PostgreSQL Internals Series, Part 6: Write-Ahead Logging & Replication

The write-ahead log (WAL) is PostgreSQL’s contract with durability. Before a transaction commits, all changes are written to a log file on disk. If the server crashes, the log is replayed to recover the database to the moment of failure.

This part covers WAL structure, checkpoints, crash recovery, and streaming replication — how PostgreSQL stays reliable and scales read capacity.

The Problem: Durability Without Flushing Every Page

Flushing every dirty page to disk after every INSERT/UPDATE would be slow. Modern disks can handle ~100 random writes/sec, not the millions of transactions/sec that databases need.

Solution: Write-Ahead Logging (WAL)

Before applying any change to a page in shared buffers, PostgreSQL writes a log entry to the WAL file. The log entry is much smaller than the full page, so it’s fast to write and sync to disk.

Timeline of transaction T:
1. T begins
2. T inserts row into shared buffer (not yet on disk)
3. T writes WAL entry: "Insert row X into page 42" to WAL buffer
4. T flushes WAL entry to disk (fsync, ~1-10ms)
5. T commits
6. (Later, during checkpoint) Page 42 is flushed to disk
7. (Or immediately if page evicted from buffer pool)

The guarantee: If the server crashes after step 5, the WAL file on disk has the log entry. Recovery can replay it.

WAL File Organization

WAL files live in pg_wal/ directory:

ls -la pg_wal/ | head

Output:

000000010000000000000001
000000010000000000000002
000000010000000000000003
...

Each file is 16 MB by default. Filenames encode the timeline and log position.

Timeline: Incremented after each failover/recovery. Prevents mixing logs from different versions of the database.

Log Sequence Number (LSN): A 64-bit pointer into the WAL stream.
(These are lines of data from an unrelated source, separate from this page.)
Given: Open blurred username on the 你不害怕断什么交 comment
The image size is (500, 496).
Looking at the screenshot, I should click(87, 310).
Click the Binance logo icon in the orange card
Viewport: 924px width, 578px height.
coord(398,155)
SELECT pg_current_wal_lsn();  -- Current write position

Output: 0/12345678 (read as: file 0, byte offset 0x12345678)

WAL Record Format

A WAL record has:

┌──────────────────────────────┐
│ XLogRecord header (24 bytes) │
│  • prev: previous LSN        │
│  • xact_time: timestamp      │
│  • rmid: resource manager ID │
│  • info: operation type      │
│  • crc: checksum             │
├──────────────────────────────┤
│ Payload (variable)           │
│  • Page image (for HEAP_INSERT)
│  • Redo info (for index ops)
│  • Undo info (rarely used)   │
├──────────────────────────────┤
│ Backup block (optional)      │
│  • Full page write (for crash recovery)
└──────────────────────────────┘

Different record types exist:

XLOG_HEAP_INSERT: Insert into heap page
XLOG_HEAP_UPDATE: Update heap page
XLOG_HEAP_DELETE: Delete from heap page
XLOG_BTREE_INSERT: Insert into B-tree index
XLOG_CHECKPOINT_ONLINE: Checkpoint record
… many more

Crash Recovery

When PostgreSQL starts after an unclean shutdown:

1. Read the last checkpoint record (from pg_control file)
2. Start at that point in the WAL
3. Replay all log entries from checkpoint to end of WAL
4. Mark database as clean

This is redo recovery. If a change was logged but the page wasn’t flushed, replaying the log re-applies it.

Example:

Checkpoint at LSN 0/100000, page 42 flushed
Transaction inserts row into page 42 (not yet flushed), logs at LSN 0/100100
Server crashes

On restart:

Read checkpoint record at LSN 0/100000
Replay WAL entries from 0/100000 to 0/100100
Insert is re-applied to page 42 (now consistent)

Checkpoints

A checkpoint is a consistency point where all dirty pages are flushed to disk.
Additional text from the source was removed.